Require rebuild if any codegen targets are outdated by hdgarrood · Pull Request #4053 · purescript/purescript

hdgarrood · 2021-04-11T20:20:01Z

Description of the change

Fixes #3911, #3914: prevents an issue where a module would be considered
up-to-date if only some of the requested codegen targets were up-to-date
(as opposed to all of them).

Checklist:

Added the change to the changelog's "Unreleased" section with a reference to this PR (e.g. "- Made a change (#0000)")
Linked any existing issues or proposals that this pull request should close
(n/a) Updated or added relevant documentation
Added a test for the contribution (if applicable)

Fixes purescript#3911, purescript#3914: prevents an issue where a module would be considered up-to-date if only some of the requested codegen targets were up-to-date (as opposed to all of them).

hdgarrood · 2021-04-11T20:21:05Z

github didn't interpret my original message the way I intended, so this comment is just for github; this fixes #3914 as well as #3911.

f-f

👏

hdgarrood · 2021-04-11T20:31:45Z

Thanks for the review!

Apparently the "fixes #xyz" doesn't count if it's not in the original PR description >:(

hdgarrood · 2021-04-11T21:00:34Z

I'm reasonably confident that this change does fix the issue, I think it's just that the tests are flaky.

rhendric · 2021-04-11T21:34:13Z

What OS(es) are you testing on? It's a little suspicious that the macOS and Linux builds are both failing precisely these two new tests and no others, and I can't see anything in the tests themselves which would make them less reliable than the others in the suite. (I wonder if there's something like an OS-specific issue with reading file timestamps.)

hdgarrood · 2021-04-11T21:36:37Z

I'm testing on Linux and both new tests seem to pass about half the time. In CI, different OSes will be using different filesystems - eg I'd guess the linux CI box is using ext4, and the windows CI box is probably using NTFS - and so I think we do expect some OS-specific behaviour here as a result of that, eg because different filesystems have different timestamp resolutions.

hdgarrood · 2021-04-12T11:21:30Z

Actually until I can figure out why the tests are failing I think I’m going to say that I’m only somewhat confident this works.

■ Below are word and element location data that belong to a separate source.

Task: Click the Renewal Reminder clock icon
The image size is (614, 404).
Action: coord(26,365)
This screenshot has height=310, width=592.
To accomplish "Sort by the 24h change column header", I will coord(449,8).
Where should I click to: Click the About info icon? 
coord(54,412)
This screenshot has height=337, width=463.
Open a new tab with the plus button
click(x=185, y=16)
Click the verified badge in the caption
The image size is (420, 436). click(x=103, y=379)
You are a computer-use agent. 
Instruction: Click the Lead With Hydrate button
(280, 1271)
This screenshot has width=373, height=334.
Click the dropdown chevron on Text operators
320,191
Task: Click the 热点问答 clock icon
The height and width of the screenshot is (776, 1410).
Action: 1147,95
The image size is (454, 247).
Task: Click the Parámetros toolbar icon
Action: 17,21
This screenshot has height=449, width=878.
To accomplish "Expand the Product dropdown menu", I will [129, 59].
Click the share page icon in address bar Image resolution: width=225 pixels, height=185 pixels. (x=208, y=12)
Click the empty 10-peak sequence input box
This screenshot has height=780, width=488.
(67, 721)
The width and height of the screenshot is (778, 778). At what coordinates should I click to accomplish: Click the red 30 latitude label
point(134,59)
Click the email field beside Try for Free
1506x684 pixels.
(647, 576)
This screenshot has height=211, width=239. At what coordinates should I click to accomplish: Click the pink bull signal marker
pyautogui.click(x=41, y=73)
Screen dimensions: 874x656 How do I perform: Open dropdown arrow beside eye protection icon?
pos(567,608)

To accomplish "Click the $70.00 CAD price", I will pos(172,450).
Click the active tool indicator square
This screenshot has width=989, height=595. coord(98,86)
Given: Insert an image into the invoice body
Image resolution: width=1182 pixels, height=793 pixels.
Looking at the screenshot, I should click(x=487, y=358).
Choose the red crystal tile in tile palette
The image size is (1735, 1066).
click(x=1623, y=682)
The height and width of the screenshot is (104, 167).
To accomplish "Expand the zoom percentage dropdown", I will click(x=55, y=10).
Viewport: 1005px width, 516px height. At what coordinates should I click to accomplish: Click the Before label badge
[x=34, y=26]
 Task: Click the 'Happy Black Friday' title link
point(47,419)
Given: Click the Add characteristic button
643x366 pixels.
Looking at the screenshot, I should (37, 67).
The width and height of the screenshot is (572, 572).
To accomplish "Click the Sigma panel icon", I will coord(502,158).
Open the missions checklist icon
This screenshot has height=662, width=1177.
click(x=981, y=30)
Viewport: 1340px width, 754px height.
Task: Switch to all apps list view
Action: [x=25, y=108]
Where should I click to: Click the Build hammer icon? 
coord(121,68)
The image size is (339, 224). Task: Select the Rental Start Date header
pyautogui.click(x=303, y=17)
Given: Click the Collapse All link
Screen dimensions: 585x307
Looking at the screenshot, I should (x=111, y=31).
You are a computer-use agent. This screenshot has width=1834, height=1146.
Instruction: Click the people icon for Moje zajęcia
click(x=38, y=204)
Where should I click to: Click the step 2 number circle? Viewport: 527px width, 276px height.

rhendric · 2021-04-12T18:17:53Z

Ah, no, I think your confidence is valid and you're absolutely right that it's a timestamp resolution thing. I added some code to the tests to log output file modification times and submitted that to Travis, and in the cases when it failed, the timestamps were exactly equal—either because, as on macOS, the filesystem was only recording with one-second resolution, or because, as on Linux, the timestamps appeared to be equal down to the nanosecond, which I can only assume is because the kernel has a limited time resolution. But regardless of the cause, based on its view of the world the changed code was correctly responding that nothing needed rebuilding.

In all of these tests, we're deterministically setting the modification times of the inputs, but not of the outputs, and these are the first tests to rely on the latter. Can we just fudge the modification times of docs.json/corefn.json in the tests? It's not clean but it's probably better than flaky tests.

hdgarrood · 2021-04-12T18:40:59Z

I think we do have to be able to gracefully handle the cases where timestamps are exactly equal, unfortunately, as when I was trying to figure out what was going on here I found that it was relatively common that when running the compiler normally, the externs.json, index.js, and docs.json files all had the exact same timestamp. Experimentally, for me (ext4 on an SSD on linux), it appears that I do at least have microsecond resolution locally. In fact I am slightly surprised that the timestamps being equal is causing the tests to fail, because I deliberately used <= rather than < in getOutputTimestamp because I was expecting this to happen.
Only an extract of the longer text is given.